Ergonomics are one of the great imponderables. A largish DSLR that I used to carry for hours without discomfort using only a wrist strap gave a friend hand cramps in a handful of minutes. But I am so happy I don't have to carry such a thing any more.

My first reaction to an image of the GX8 was confusion, why had they so obviously bulked up such a nice camera. The only ergonomic thing I've wished with my GX7 is that it were a little smaller.

I, and my hands, which aren't particularly small, size Large gloves, really like the Oly Pen Lites and Minis.
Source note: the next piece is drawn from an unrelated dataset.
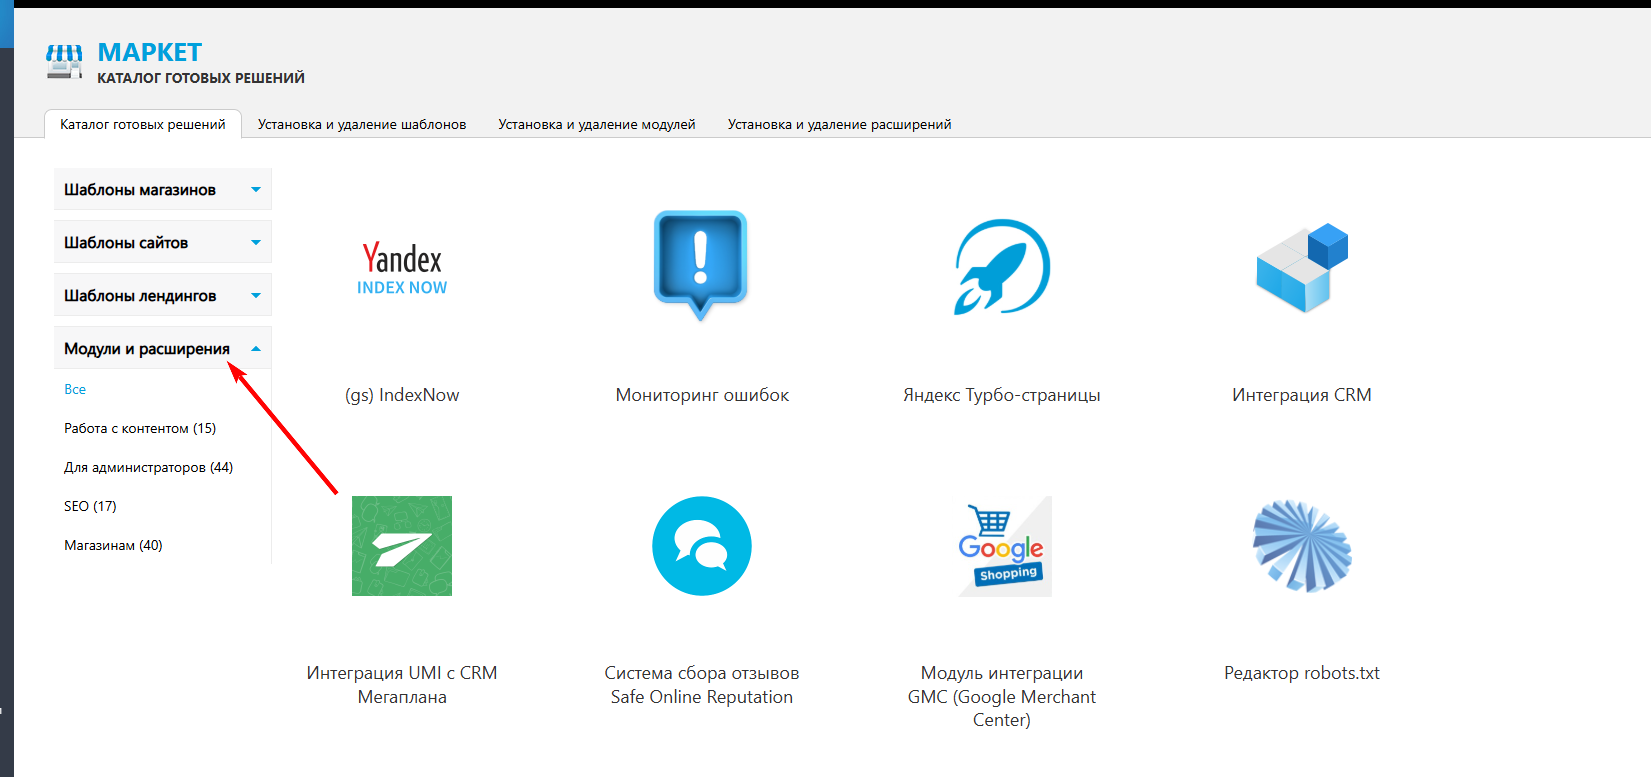Click the Safe Online Reputation chat bubbles icon
The height and width of the screenshot is (777, 1651).
(701, 546)
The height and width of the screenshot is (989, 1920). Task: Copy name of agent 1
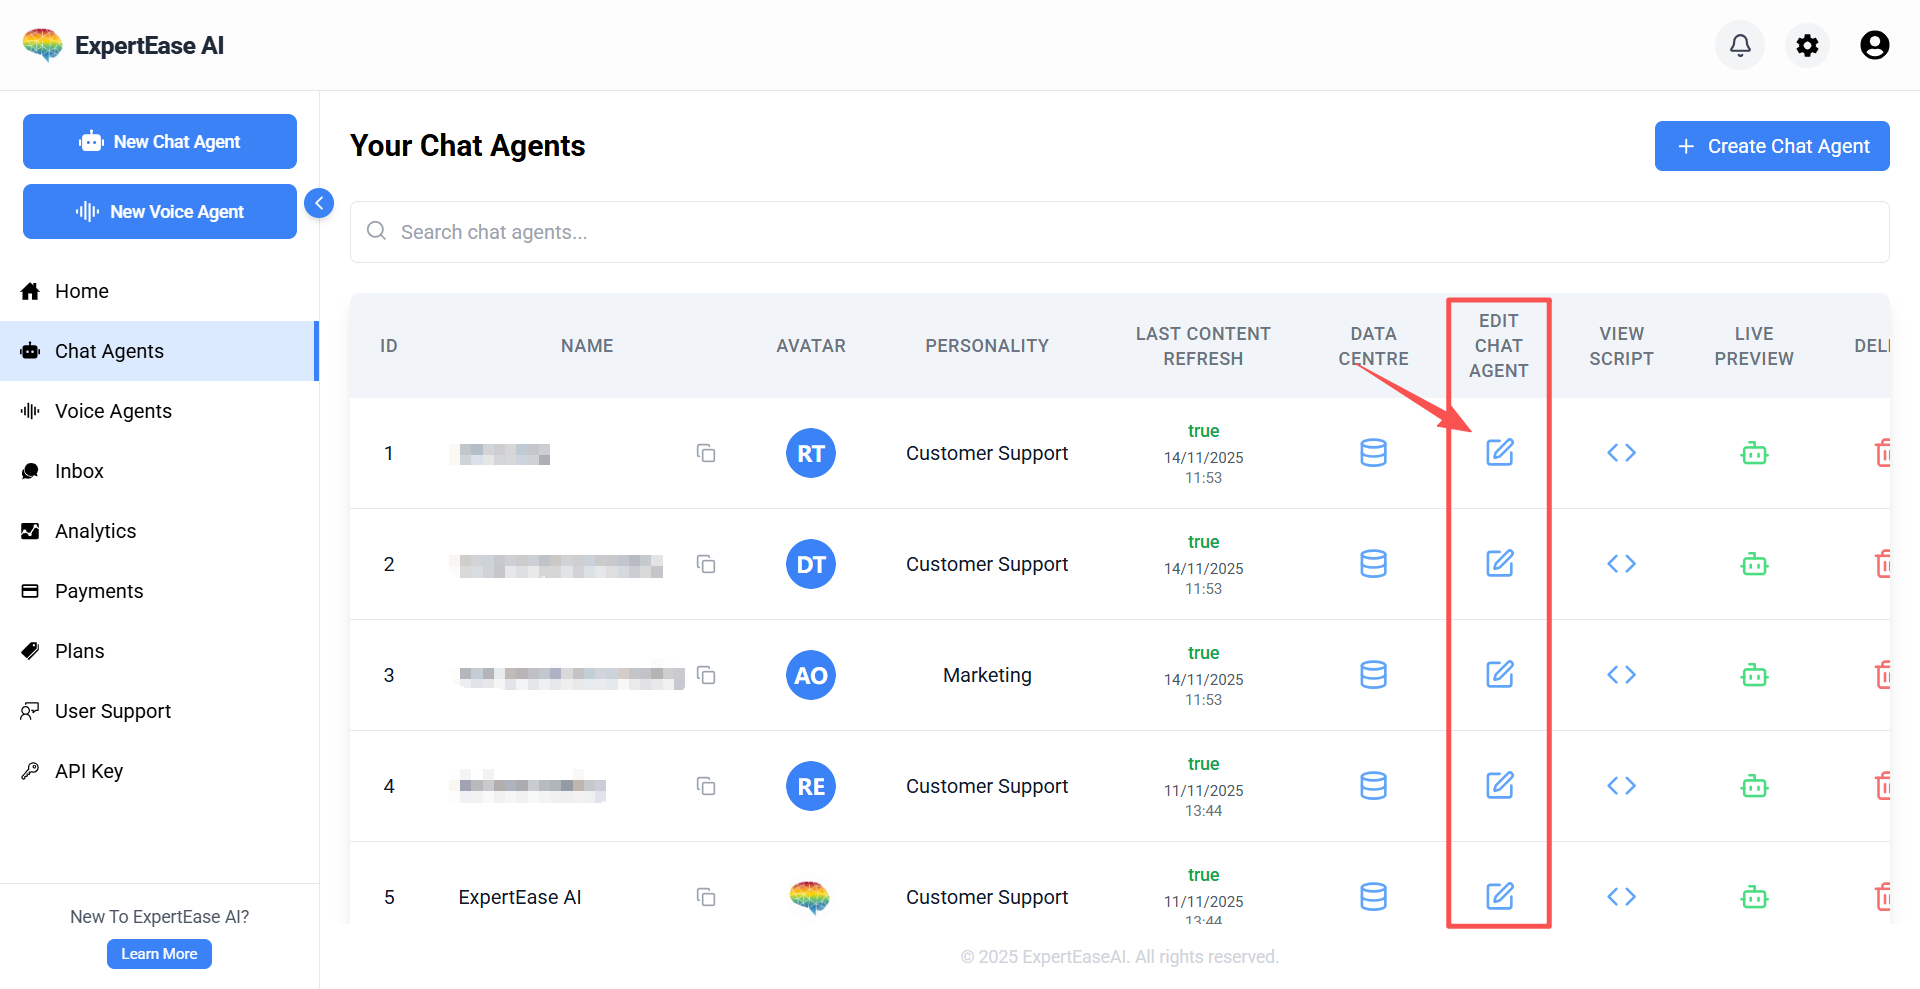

I find the tiny GM1 neither "too 'finicky,'" nor "too small to work with any ease".

Mr James is certainly right for himself, far from right for me.

If I were even to consider this monster beast, I would be deterred by the way they have changed the most perfectly placed on/off switch I've encountered and the best rear wheel I've ever used, with its push to change function feature and perfect placement, for my particular thumb.

One outstanding thing about the GX7 is that its a modest sized camera with IBIS. I've always thought Panny's choice of mostly bodies without IS and a line of prime lenses also without IS to be strange.

To get an inconspicuous camera for use in the dim, one had to use Oly bodies until the GX7, and now again. I would love the GM1 (or GM5, perhaps) for that role, but a lovely, fast prime on it is no faster than the kit zoom with IS, once the light goes down. An Oly E-PM2 is not quite as small, but 2-3 stops faster, for that use. An E-PMx the same size, but with the IBIS from the E-M5 II, is my fantasy. Unrealistic, I fear, but I can dream ...

I know a couple of left eyed shooters who were happy about the way the GX7 keeps all its controls over on the right. The GX8 moves an important control far to the left.

The good news, for me? My choice of of E-M5 IIs for the field, without waiting to see the GX7 replacement, was the right one.

I wish all those who are finicky about ergonomics, size, control placement, etc. the luck, maybe even luxury, these days, of some quality tryout time before buying any camera.

I'm not sure I like the size of this thing either. But one of the big advantages of m43 is that I can keep my lenses and jump to Olympus. If Fuji or Sony come out with a model I'm not keen on, I don't have the same fallback.

Before we get too over-wrought about the gargantuan size of this beast, let me translate millimeters to inches for what I presume is mostly an American audience. In the biggest dimensional jump, the length, the GX8 is about four-tenths of an inch longer than a GX7; it's just slightly more than a quarter of an inch taller (~.28) and not quite a third of an inch thicker (~.32.) Quite frankly, I doubt that I would much notice the difference.

In return for the extra size, you get a fully-articulated rear LCD (as opposed to one that only tilts on the GX7), a 20.3 meg sensor with (according to Panasonic) better dynamic range, as opposed to the GX7s 16 megs, improved resolution in the tilt-up eyepiece viewfinder, and a better hand grip.

I have two GX7s and they are the favorite digital cameras of my life, so far, but I'm thinking about trying this one. The price is a little steep, though.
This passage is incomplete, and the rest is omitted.